### MATERIAL PROVIDED
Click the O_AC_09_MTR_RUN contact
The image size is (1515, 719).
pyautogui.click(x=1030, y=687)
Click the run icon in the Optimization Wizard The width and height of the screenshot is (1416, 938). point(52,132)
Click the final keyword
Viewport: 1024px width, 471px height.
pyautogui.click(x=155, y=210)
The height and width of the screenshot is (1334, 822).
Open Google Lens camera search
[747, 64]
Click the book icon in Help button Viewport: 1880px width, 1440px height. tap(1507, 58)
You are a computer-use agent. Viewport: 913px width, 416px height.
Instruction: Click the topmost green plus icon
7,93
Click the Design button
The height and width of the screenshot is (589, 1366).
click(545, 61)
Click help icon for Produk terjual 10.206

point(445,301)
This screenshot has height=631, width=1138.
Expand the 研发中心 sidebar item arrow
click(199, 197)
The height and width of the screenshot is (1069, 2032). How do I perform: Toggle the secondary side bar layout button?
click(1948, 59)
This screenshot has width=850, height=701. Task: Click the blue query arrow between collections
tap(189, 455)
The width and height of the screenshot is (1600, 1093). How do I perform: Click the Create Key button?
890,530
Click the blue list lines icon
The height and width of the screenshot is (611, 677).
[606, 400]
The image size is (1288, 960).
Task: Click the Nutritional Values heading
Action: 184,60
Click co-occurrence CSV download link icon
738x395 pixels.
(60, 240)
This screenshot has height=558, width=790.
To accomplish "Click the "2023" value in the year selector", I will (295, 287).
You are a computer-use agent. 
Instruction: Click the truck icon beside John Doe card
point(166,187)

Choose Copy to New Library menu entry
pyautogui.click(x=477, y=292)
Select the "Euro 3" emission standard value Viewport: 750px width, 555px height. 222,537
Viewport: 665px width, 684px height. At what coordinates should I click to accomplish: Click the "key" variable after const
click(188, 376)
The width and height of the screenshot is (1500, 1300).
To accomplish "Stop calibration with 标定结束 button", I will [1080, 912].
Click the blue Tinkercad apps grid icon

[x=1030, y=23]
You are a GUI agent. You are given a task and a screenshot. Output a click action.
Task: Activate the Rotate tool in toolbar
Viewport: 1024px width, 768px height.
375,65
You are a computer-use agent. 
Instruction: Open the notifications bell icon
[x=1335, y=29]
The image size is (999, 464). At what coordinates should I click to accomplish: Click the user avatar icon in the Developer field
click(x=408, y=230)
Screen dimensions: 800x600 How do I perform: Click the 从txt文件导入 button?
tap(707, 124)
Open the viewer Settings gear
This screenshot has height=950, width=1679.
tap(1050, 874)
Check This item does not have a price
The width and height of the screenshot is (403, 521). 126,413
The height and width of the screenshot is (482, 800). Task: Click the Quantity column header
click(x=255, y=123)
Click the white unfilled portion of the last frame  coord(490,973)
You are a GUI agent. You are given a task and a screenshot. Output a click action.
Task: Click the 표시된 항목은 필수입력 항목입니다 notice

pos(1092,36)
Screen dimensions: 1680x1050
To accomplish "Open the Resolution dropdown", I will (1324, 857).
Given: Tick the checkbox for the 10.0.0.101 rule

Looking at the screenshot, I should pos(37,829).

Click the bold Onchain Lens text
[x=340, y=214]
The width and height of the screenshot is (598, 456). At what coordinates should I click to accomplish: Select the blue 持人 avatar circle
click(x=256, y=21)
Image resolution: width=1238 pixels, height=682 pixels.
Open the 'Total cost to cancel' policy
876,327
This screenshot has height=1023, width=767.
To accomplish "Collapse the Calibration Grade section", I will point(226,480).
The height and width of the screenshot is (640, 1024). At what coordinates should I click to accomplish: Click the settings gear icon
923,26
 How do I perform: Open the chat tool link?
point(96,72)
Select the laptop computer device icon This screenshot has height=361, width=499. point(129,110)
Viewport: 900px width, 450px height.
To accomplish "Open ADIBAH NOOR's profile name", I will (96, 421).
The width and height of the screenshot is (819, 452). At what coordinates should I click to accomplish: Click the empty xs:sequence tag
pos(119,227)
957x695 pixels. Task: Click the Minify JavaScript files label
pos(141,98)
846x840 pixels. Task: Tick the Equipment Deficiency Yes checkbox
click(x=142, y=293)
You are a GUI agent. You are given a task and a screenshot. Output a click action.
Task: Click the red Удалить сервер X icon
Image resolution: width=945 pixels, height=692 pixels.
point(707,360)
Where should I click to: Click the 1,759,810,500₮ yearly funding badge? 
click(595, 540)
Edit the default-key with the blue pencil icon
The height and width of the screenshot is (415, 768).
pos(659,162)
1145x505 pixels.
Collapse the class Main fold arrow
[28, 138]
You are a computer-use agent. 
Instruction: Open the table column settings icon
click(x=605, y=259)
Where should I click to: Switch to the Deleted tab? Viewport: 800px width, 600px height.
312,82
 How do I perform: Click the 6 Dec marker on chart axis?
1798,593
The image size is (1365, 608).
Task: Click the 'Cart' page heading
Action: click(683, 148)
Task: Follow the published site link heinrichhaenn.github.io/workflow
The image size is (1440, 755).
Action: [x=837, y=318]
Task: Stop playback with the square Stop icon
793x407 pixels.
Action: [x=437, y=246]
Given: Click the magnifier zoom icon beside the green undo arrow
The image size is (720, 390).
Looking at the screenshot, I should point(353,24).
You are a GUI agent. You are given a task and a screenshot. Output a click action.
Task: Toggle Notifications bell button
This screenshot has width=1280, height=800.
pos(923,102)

### WHAT THE EXERCISE ASKS
Search the entries for the string "will" and return each line where it turns up.

### REPLY TO THE EXERCISE
To accomplish "Click the "2023" value in the year selector", I will (295, 287).
To accomplish "Stop calibration with 标定结束 button", I will [1080, 912].
To accomplish "Open the Resolution dropdown", I will (1324, 857).
To accomplish "Collapse the Calibration Grade section", I will point(226,480).
To accomplish "Open ADIBAH NOOR's profile name", I will (96, 421).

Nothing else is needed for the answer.